From: Masanobu SAITOH <msaitoh@execsw.org>
To: Christoph Badura <bad@bsd.de>, Rin Okuyama <rokuyama@rk.phys.keio.ac.jp>
Cc: msaitoh@execsw.org, Ryota Ozaki <ozaki-r@netbsd.org>,
 "gnats-bugs@NetBSD.org" <gnats-bugs@netbsd.org>, kern-bug-people@netbsd.org,
 gnats-admin@netbsd.org, netbsd-bugs@netbsd.org
Subject: Re: kern/53562: bridge(4) breaks segmentation / TX checksum
 offloading
Date: Fri, 7 Sep 2018 17:50:58 +0900

 On 2018/09/06 6:51, Christoph Badura wrote:
 > On Wed, Sep 05, 2018 at 09:04:16PM +0900, Rin Okuyama wrote:
 >> With both patches, TX works fine through an interface added to bridge,
 >> even if TSO is enabled. However, RX from an host which shares the
 >> interface via bridge does not work for larger packets (because of TSO?).
 >> RX of smaller packets and TX work for that host.
 > 
 > I would not expect any TSO flags to be set on a packet that is received
 > from another host.  The packet should have been segmented on other host
 > already.
 > 
 >> I'm not sure if my setup should work in principle...
 > 
 > Maybe you could describe your setup in more detail.  Looking at the PR I
 > don't understand what exactly your setup is.

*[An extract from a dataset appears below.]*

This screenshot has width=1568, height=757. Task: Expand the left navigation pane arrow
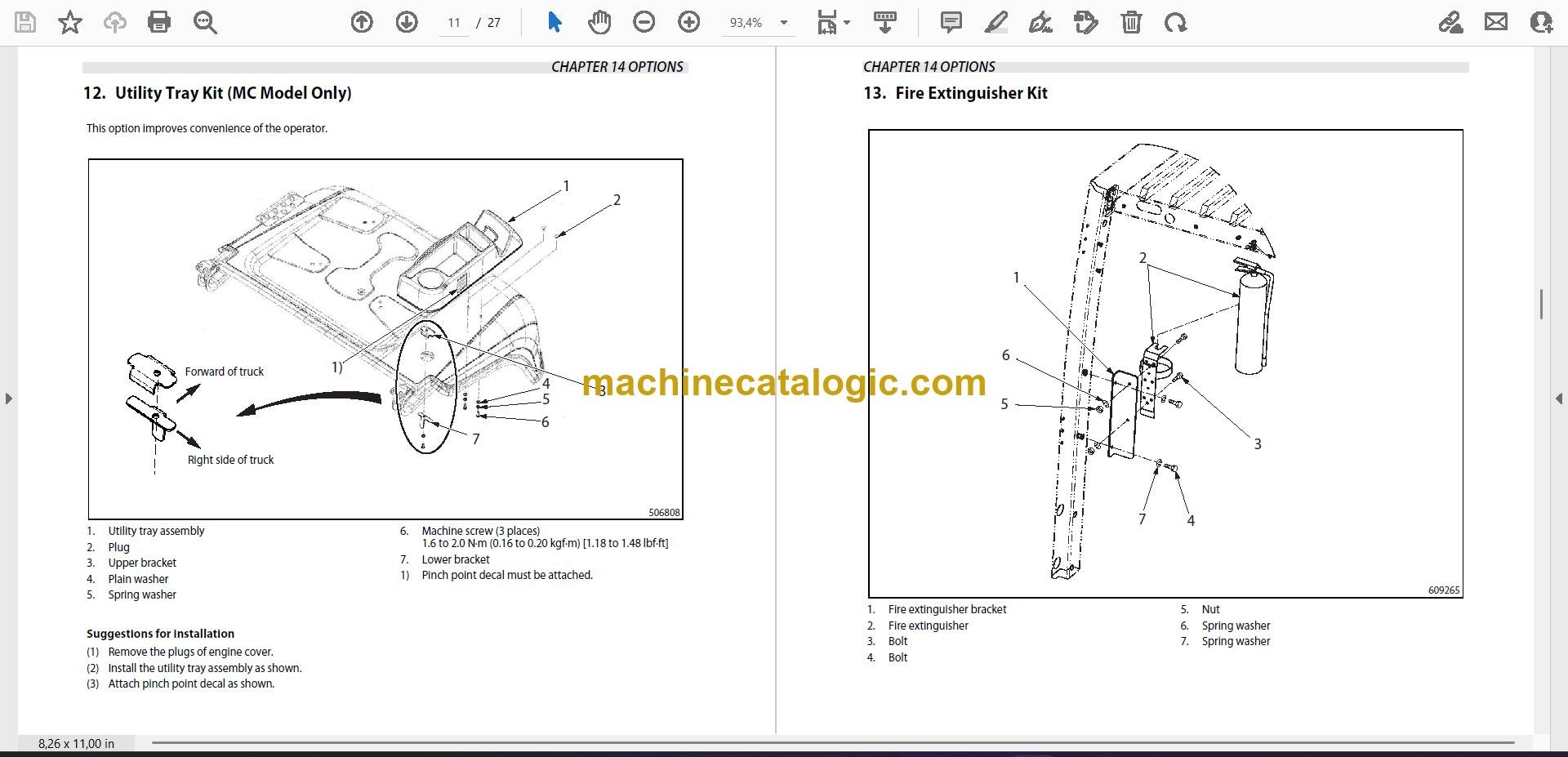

 I think so, too. I read if_bridge.c and I think ozaki-r's change should be
 correct. There might be another bug. The detailed configuration is required
 to reproduce the problem.


 > It might be worth going over the original PR kern/27007 again.  Also note
 > the second part of PR kern/21831 by yamt@.
 > 
 > Note that in kern/27007 the damage was actually done only when ipf was
 > enabled on the bridge interface.  It might well be that my change was
 > not correct because it was to broad.  Maybe ipf has changed since, so that
 > packets do not get corrupted anymore in this case, too.
 > 
 > Looking back at the code I think the comment could have been worded
 > better.  If you move it out of bridge_enqueue() it would be nice if the
 > comment could be expanded.  Like, what exactly the circumstances are that
 > the flags have been set and why they need clearing.

 New patch:
 Index: if_bridge.c
 ===================================================================
 RCS file: /cvsroot/src/sys/net/if_bridge.c,v
 retrieving revision 1.156
 diff -u -p -r1.156 if_bridge.c
 --- if_bridge.c	25 May 2018 04:40:27 -0000	1.156
 +++ if_bridge.c	7 Sep 2018 08:47:47 -0000
 @@ -1395,11 +1395,6 @@ bridge_enqueue(struct bridge_softc *sc,
   	int len, error;
   	short mflags;

 -	/*
 -	 * Clear any in-bound checksum flags for this packet.
 -	 */
 -	m->m_pkthdr.csum_flags = 0;
 -
   	if (runfilt) {
   		if (pfil_run_hooks(sc->sc_if.if_pfil, &m,
   		    dst_ifp, PFIL_OUT) != 0) {
 @@ -1768,6 +1763,13 @@ bridge_forward(struct bridge_softc *sc,

   	bridge_release_member(sc, bif, &psref);

 +	/*
 +	 * Before enqueueing this packet to the destination interface,
 +	 * clear any in-bound checksum flags to prevent them from being
 +	 * misused as out-bound flags.
 +	 */
 +	m->m_pkthdr.csum_flags = 0;
 +
   	ACQUIRE_GLOBAL_LOCKS();
   	bridge_enqueue(sc, dst_if, m, 1);
   	RELEASE_GLOBAL_LOCKS();
 @@ -1978,6 +1980,13 @@ bridge_broadcast(struct bridge_softc *sc
   				sc->sc_if.if_oerrors++;
   				goto next;
   			}
 +			/*
 +			 * Before enqueueing this packet to the destination
 +			 * interface, clear any in-bound checksum flags to
 +			 * prevent them from being misused as out-bound flags.
 +			 */
 +			m->m_pkthdr.csum_flags = 0;
 +
   			ACQUIRE_GLOBAL_LOCKS();
   			bridge_enqueue(sc, dst_if, mc, 1);
   			RELEASE_GLOBAL_LOCKS();


 > Maybe we need ATF tests.  That certainly would be nice.  Also we now have
 > more test cases to consider: npf and pf active on the bridge.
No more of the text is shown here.